Landlocked Texas A&M University seemed an unlikely locale to launch the first and only maritime academy in Texas — or anywhere in the U.S. other than on the east and west coasts — but that is what transpired here a half-century ago.
That event— when 23 Texas Maritime Academy cadets began classes here 50 years ago this month – will be formally commemorated Friday (Sept. 21) when officials representing Texas A&M and its branch campus, Texas A&M University at Galveston, assemble outside Aggieland’s historic YMCA Building, where the cadets’ first classes were held. The ceremonies are set for 3 p.m.
The Texas Maritime Academy, now a major part of Texas A&M University, enrolls about 447 cadets who are studying for careers in marine transportation, marine engineering and NROTC.
Many of its graduates now hold positions as captains and in other highly responsible assignments aboard ships around the world, as well as in various maritime management positions with major shipping firms, port authorities and other public and private entities.
Among those scheduled to speak at the Friday ceremonies is Captain Jack Smith, who was one of the first 22 Texas Maritime Academy cadets and now serves as captain of the academy’s training ship, the General Rudder.
The ship is named in honor of Gen. James Earl Rudder, who served as president of Texas A&M from 1959 until his death in 1970 and was instrumental in the establishment of the Texas Maritime Academy.
Smith will be joined by Texas A&M President R. Bowen Loftin, who previously served as head of the Galveston campus; John Sharp, chancellor of The Texas A&M University System; and Rear Admiral Robert Smith III, president and CEO of Texas A&M-Galveston; and Richard A. Box, chairman of The Texas A&M University System Board of Regents
Texas A&M-Galveston, known as TAMUG, started classes in 1962 first as a marine laboratory and as the home of the Texas Maritime Academy, one of only six in the United States and the only one on the Gulf coast.
As TAMUG historian Stephen Curley, who also serves as an English professor, writes, “When it began, TAMUG consisted of all-male students who wore the uniform of the Corps of Cadets and attended classes in College Station. It was a brand-new program with students majoring either in marine transportation or marine engineering.”
In 1965, Sea Cadets took their first cruise aboard the Texas Clipper, TAMUG’s training ship, and the school eventually constructed buildings in Galveston. Long-time benefactor and Aggie graduate George P. Mitchell donated a large section of land to the school, and TAMUG’s campus on Pelican Island bears his name today.
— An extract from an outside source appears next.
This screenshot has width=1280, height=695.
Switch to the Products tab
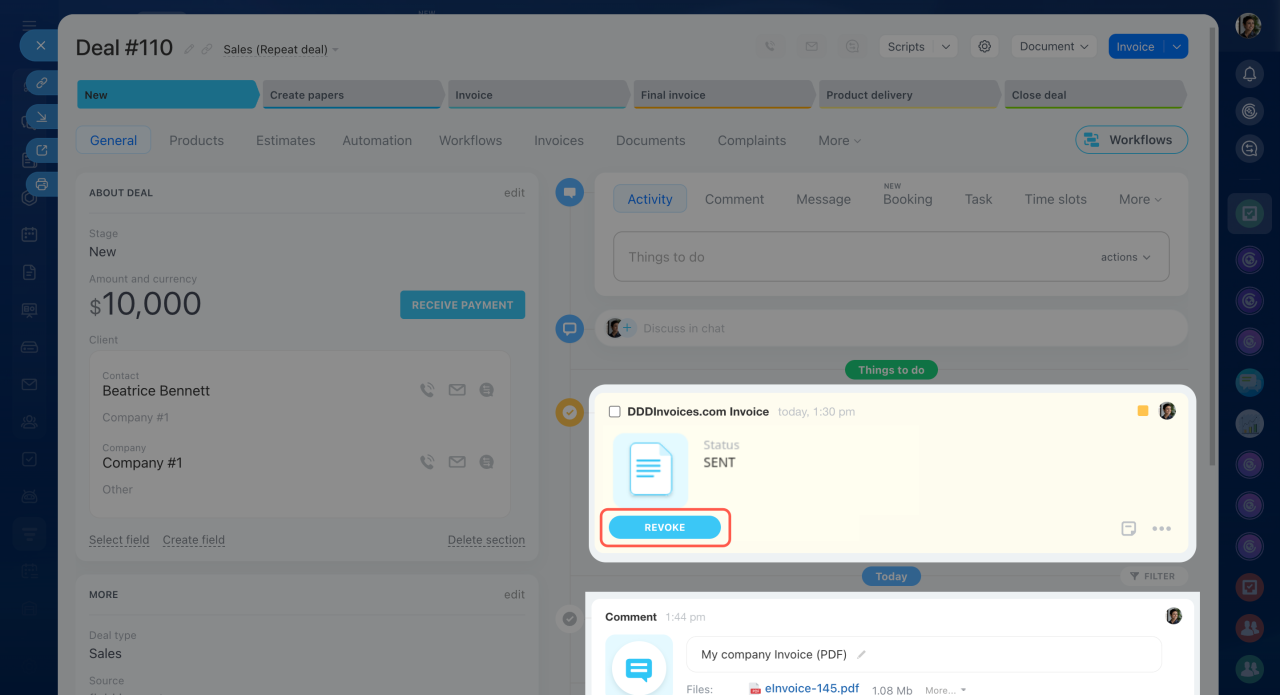click(x=196, y=140)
In 1966, the first class of Sea Cadets graduated from TAMUG and also that year, Texas A&M was designated as a Sea Grant institution.
In 1979, The Texas A&M University System Board of Regents voted to rename the institution Texas A&M University at Galveston and a new classroom laboratory opened its doors for classes.
Through the years, TAMUG has served as a branch campus of Texas A&M, with school officials noting that “the ocean is our classroom,” and graduates receive their Aggie ring and a Texas A&M diploma during graduation ceremonies at Galveston.
On Sept. 10, 2008 Hurricane Ike devastated the Galveston area and TAMUG officials moved more than 1,900 students, faculty and staff to the main campus in College Station in what is believed to be the largest move of its kind in U.S. academic history. Classes resumed on the Galveston campus for the spring 2009 semester.
The series of Texas Clipper ships were replaced, and a new ship, the Gen. Rudder was named during ceremonies on June 6 for the late Gen. Rudder, who commanded the fabled Army Rangers during their scaling of Pointe Du Hoc on D-Day, June 6, 1944, on the French coast.
Today, TAMUG has more than 2,000 undergraduate and graduate students and classes are offered in business, science, engineering, technology and liberal arts. About 360 of them are pursuing U.S. Merchant Marine licenses issued through the Texas Maritime Academy.